At least three types of people emerge from these kinds of schools. A number of “successful students” grow into professional bullies in dominant professions: politicians, doctors, teachers, civil servants, journalists. A majority of “less successful” students learn to accept this mentality. They become indulgent, dependent people who need someone else to tell them what to think and do at work. At home, they copy the bullies’ intimidating behavior, “for example, in their role as parents.” A third group grows into notorious bullies who repeatedly get into trouble because of this behavior. According to Alice Miller, every bully was once a victim themselves. That is precisely how this “plague” spreads.
I hereby open the discussion about ways to replace the unhealthy, outdated system of mass education with an alternative system of individual learning, in which the democratic values of choice and diversity are respected. This should take into account the results of recent research, such as the existence of multiple types of intelligence, multiple forms of learning, accelerated learning processes, insights into brain function, and the experiences of families where children are homeschooled.
The next Minister of Education should begin by making the following two decisions:
Close the Ministry of Education and abolish the entire education program and its associated supervisory bodies. This means that employment will once again fall under the Ministry of Economic Affairs, where it belongs. It has distorted the way we think about education for long enough.

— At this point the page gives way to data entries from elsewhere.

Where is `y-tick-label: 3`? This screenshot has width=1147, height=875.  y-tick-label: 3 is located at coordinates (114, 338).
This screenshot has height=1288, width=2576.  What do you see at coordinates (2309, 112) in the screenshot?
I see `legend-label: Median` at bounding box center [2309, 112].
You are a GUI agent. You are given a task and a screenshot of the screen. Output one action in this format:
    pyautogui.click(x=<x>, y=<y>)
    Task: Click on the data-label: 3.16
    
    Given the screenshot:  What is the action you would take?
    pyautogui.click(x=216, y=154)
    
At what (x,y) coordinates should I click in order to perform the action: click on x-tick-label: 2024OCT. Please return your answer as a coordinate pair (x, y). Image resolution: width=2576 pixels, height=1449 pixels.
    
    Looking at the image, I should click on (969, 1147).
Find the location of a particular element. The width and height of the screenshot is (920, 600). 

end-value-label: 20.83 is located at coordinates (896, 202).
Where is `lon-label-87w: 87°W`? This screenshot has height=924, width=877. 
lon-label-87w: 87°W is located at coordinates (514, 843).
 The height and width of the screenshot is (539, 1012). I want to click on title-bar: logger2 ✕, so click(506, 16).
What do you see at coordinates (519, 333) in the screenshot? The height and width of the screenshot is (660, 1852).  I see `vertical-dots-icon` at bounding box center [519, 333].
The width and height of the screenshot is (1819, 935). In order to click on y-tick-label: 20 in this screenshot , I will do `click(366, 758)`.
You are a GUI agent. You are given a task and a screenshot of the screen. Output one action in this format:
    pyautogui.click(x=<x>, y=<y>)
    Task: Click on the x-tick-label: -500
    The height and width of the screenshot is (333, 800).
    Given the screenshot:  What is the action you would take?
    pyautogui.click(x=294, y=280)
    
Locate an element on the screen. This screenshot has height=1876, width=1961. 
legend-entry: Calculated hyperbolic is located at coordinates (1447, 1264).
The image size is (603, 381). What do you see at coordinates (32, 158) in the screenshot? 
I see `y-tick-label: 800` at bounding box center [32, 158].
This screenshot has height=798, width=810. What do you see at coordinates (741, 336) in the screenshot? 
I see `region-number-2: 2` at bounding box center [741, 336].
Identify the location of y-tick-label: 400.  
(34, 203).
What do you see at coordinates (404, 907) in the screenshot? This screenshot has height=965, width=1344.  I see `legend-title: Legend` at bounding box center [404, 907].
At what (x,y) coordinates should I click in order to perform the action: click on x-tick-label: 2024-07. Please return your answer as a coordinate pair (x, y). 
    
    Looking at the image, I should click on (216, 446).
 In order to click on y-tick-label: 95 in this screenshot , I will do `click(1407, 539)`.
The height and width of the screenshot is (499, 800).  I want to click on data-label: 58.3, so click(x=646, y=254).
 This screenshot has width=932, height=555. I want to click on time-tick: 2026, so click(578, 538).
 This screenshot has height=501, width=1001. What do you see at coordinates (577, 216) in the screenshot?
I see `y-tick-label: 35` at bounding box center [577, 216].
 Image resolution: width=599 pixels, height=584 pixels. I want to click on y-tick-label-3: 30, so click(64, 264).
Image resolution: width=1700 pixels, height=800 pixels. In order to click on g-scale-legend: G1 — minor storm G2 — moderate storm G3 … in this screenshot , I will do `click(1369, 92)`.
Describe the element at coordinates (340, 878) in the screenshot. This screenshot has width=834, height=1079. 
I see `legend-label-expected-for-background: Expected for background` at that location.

Relocate all schools and their staff to public libraries, which will further develop their existing, attractive reading and information services into a comprehensive range of education and courses in local centers for individual learning. We will move from compulsory mass education to an open school for all ages in local knowledge centers (libraries), where people can develop as employees, citizens, parents, and individuals. Ultimately, the library’s approach is already a good, client-focused one. At least two types of teachers will be needed: the “thinker” who presents the topics and the personal coach along the way.
This transition from mass education to individual learning will naturally require further research and support. I propose hiring people from independent learning institutes, such as the Open University, for this purpose, as they are already implementing the most innovative and successful forms of learning of the past twenty-five years. In the meantime, all we can do is treat children as human beings, even if the school system fails them.